Access to the town and bars is wrecked and speaking to Spanish friends who run bars in the area they tell me that they are going out of business.


----------



## jojo (Sep 20, 2007)

Happyexpat said:


> Now maybe, actually highly likely, I don't have a deep understanding of economics but some things seem to be rather obvious.
> In San juan de los terros near Mojacar there is a new massive housing estate which is unfinished, basically work stopped plus mostly empty. Throughout the town along the beach front places are being offered for sale. In other words there is a glut of property on the market. Ok I know this applies everywhere so it is obvious.
> What isn't obvious is why they have started yet another massive estate right on the beach (thought that had been banned) at the other end of town and who or what is stupid enough to fund it. I know that The Spanish economy was / is built around tourism and property but surely they must have realised it ain't working and won't for a few years.
> Access to the town and bars is wrecked and speaking to Spanish friends who run bars in the area they tell me that they are going out of business.



Mind boggling isnt it! 

Jo xxx


----------



## Alcalaina (Aug 6, 2010)

The problem the market economy is that supply has very little to do with demand (despite what classical economists tell you) and even less to do with need. Someone is capitalising on today's cheap labour costs, in the expectation that at some future point their investment will return more than they put in.

Meanwhile thousands of houses stand empty and thousands of families can't afford their own home.

There has to be a better way!


----------



## Happyexpat (Apr 4, 2011)

Hmmmmm. With the size of this construction it has to be a large Co or the stupid banks again. You would think that a lesson would have been learnt but obviously not. With everything else that is happening in world I think its time to move to another planet!


----------



## jojo (Sep 20, 2007)

I dont understand why they dont just buy up and finish off the things that are already half built???

Jo xxx


----------



## mikeinmalaga (May 17, 2010)

Is it worth a visit to the local Ayuntamienta, with an election on May 22, and ask to speak to Urbanista Department about it? 
Curiosity is a great driver, although I am told it killed off a few cats


----------



## jojo (Sep 20, 2007)

mikeinmalaga said:


> Is it worth a visit to the local Ayuntamienta, with an election on May 22, and ask to speak to Urbanista Department about it?
> Curiosity is a great driver, although I am told it killed off a few cats


What will you say? What will you hope to achieve??

Jo xxx


----------



## nigele2 (Dec 25, 2009)

jojo said:


> What will you say? What will you hope to achieve??
> 
> Jo xxx


I’m beginning to think Jo that you are in reality Spanish 

By asking questions you find out if your observations are valid, where the funding is coming from, what others think. If you see injustice you can raise it with local or European politicians. You can make a difference 

I’d agree that as a foreigner you can only really get involved if it is for example European funding or if you have spanish friends who would welcome your input.

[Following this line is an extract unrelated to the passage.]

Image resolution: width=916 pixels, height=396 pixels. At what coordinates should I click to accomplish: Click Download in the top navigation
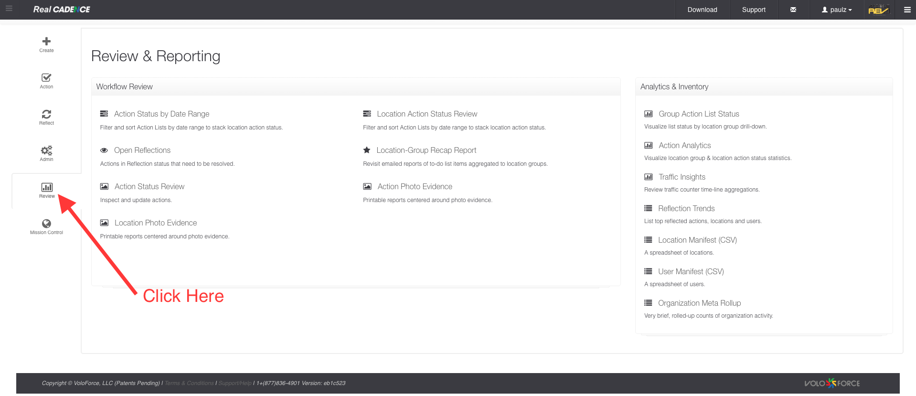702,10

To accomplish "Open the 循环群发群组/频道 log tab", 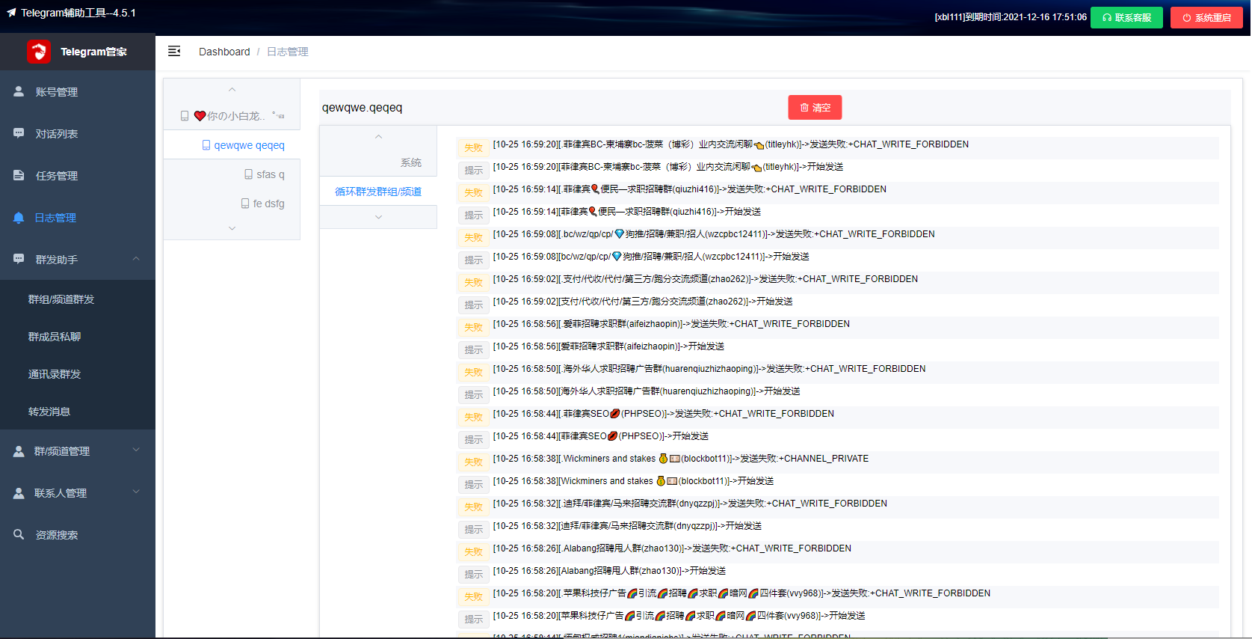I will (x=378, y=192).
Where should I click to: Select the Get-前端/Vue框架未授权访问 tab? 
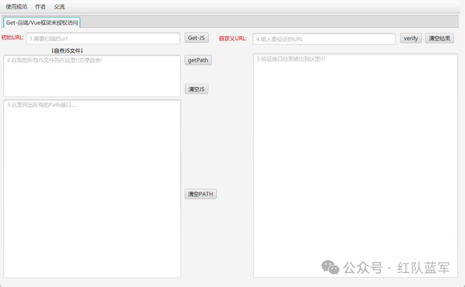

Here in Asturias we have one of Franco’s holiday camps. It occupies a beautiful peninsula but is being allowed to go to ruin. It is believed the local rich want it to deteriorate until they can acquire it as condemned for next to nothing and build a hotel complex.

If it was reopened it would create 100+ jobs and maintain the beauty. We have 800+ unemployedv in a small rural area where my village is the capital 

My neighbour Victor has joined a new political party and they are raising hell. As a foreigner I can only distribute leaflets and add to protest numbers but at least I feel I’m doing something. 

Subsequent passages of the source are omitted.